For data marked as label_issue
, we create a new corrected_label
column, which will be the given label for data without detected label issues, and the suggested_label
for data with detected label issues.
corrected_label = np.where(combined_dataset_df["is_label_issue"],
combined_dataset_df["suggested_label"],
combined_dataset_df["given_label"])
For data marked as outlier or ambiguous, we will exclude them from our dataset here for demonstration purposes. Here we create a boolean vector rows_to_exclude
to track which data points will be excluded.
rows_to_exclude = combined_dataset_df["is_outlier"] | combined_dataset_df["is_ambiguous"]
For each set of near duplicates, we only want to keep one of the data points that share a common near_duplicate_cluster_id
(so that the resulting dataset will no longer contain any near duplicates).
near_duplicates_to_exclude = combined_dataset_df['is_near_duplicate'] & combined_dataset_df['near_duplicate_cluster_id'].duplicated(keep='first')
rows_to_exclude |= near_duplicates_to_exclude
We can check the total amount of excluded data:
print(f"Excluding {rows_to_exclude.sum()} examples (out of {len(combined_dataset_df)})")
Finally, let’s actually make a new version of our dataset with these changes.

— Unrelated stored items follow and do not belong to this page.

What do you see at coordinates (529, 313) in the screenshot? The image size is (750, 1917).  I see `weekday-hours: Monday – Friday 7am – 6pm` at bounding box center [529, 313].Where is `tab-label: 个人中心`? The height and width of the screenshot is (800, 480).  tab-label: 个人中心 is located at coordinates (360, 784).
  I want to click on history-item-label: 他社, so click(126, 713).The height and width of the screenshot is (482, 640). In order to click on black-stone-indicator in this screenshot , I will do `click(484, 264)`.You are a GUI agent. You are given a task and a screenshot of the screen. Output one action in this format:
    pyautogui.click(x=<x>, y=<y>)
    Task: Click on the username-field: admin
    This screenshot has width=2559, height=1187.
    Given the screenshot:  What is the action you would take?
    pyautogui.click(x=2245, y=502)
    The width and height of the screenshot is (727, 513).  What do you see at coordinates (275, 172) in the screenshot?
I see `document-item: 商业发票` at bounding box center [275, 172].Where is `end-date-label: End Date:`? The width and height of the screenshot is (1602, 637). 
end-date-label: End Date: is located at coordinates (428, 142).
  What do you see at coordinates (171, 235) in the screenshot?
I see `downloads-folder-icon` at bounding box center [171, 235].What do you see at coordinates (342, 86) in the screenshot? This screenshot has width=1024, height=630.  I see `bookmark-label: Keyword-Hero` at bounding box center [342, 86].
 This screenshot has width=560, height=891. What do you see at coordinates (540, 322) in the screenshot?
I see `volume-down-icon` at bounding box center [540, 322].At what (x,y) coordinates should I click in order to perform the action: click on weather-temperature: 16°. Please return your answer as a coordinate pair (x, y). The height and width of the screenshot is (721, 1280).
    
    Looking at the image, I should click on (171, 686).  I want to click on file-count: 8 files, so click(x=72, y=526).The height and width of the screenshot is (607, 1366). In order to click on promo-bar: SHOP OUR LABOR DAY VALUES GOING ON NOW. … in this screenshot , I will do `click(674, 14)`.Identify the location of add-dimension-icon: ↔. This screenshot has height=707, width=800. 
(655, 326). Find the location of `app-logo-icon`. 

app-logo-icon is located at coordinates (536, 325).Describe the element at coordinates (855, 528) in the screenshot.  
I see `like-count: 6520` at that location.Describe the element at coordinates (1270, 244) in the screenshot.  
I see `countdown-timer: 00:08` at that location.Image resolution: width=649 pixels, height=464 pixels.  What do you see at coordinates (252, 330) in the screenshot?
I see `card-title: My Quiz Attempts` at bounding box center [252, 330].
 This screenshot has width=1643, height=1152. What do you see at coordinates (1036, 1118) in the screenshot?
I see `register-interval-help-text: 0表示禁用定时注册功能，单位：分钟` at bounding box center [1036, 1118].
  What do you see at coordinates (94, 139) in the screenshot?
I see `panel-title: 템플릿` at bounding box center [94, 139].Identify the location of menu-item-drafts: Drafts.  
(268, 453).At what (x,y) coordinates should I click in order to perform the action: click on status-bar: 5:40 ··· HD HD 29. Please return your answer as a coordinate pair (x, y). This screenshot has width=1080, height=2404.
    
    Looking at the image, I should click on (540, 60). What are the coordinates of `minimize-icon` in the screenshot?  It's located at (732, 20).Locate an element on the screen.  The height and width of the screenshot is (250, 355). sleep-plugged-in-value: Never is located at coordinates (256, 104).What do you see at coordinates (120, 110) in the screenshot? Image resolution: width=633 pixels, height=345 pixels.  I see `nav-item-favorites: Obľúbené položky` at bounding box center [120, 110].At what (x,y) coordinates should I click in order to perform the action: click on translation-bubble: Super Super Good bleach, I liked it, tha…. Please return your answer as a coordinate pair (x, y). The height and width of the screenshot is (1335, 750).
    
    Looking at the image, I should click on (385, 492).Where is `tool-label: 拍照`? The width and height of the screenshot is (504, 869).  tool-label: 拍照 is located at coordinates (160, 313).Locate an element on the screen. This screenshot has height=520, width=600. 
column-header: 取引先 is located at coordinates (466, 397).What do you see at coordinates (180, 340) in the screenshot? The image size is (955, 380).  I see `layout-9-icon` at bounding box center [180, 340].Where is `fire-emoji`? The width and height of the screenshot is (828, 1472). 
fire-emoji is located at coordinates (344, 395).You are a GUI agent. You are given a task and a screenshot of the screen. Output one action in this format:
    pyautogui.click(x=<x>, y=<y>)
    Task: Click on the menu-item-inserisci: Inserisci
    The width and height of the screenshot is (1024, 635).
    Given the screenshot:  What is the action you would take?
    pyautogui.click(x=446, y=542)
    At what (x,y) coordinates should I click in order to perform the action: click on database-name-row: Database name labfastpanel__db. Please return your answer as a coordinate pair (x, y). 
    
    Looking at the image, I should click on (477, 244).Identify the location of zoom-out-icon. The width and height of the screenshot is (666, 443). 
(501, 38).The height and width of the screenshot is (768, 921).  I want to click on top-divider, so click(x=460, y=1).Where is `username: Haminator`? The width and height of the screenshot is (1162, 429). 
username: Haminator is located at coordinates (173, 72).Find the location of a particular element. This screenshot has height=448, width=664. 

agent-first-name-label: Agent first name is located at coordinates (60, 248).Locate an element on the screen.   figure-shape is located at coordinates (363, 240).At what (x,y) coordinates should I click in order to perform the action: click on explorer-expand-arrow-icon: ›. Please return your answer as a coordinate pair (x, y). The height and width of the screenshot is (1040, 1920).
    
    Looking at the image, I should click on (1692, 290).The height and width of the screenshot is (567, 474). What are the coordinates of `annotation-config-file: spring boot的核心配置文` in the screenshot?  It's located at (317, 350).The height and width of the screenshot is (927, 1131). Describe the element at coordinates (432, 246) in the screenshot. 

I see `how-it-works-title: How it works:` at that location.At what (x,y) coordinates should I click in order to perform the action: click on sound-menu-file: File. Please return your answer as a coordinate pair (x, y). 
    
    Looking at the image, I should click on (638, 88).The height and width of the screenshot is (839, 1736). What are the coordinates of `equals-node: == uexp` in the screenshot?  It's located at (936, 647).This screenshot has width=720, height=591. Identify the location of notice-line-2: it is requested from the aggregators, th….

We craft a new dataframe from the original, applying corrections and exclusions, and then use this dataframe to save the new dataset in a separate CSV file. The new dataset is a CSV file that looks just like our original dataset – you can use it as a plug-in replacement to get more reliable results in your ML and Analytics pipelines, without any change in your existing modeling code.
new_dataset_filename = "improved_dataset.csv"
# Fetch the original dataset
fixed_dataset = combined_dataset_df[DATASET_COLUMNS].copy()
# Add the corrected label column
fixed_dataset["letter_grade"] = corrected_label
# Automatically exclude selected rows
fixed_dataset = fixed_dataset[~rows_to_exclude]
# Save improved dataset to new CSV file
fixed_dataset.to_csv(new_dataset_filename, index=False)
print(f"Adjusted dataset saved to {new_dataset_filename}")
Note: Cleanlab Studio is not just for labeled datasets. You can follow this tutorial to auto-detect erroneous values in any categorical column of a table, as well as impute all missing values in this column, by selecting it as the label column in your Cleanlab Studio Project. Refer to our data entry errors tutorial for a general example of auto-detecting errors (and imputing missing values) across multiple heterogeneous columns of an arbitrary tabular dataset.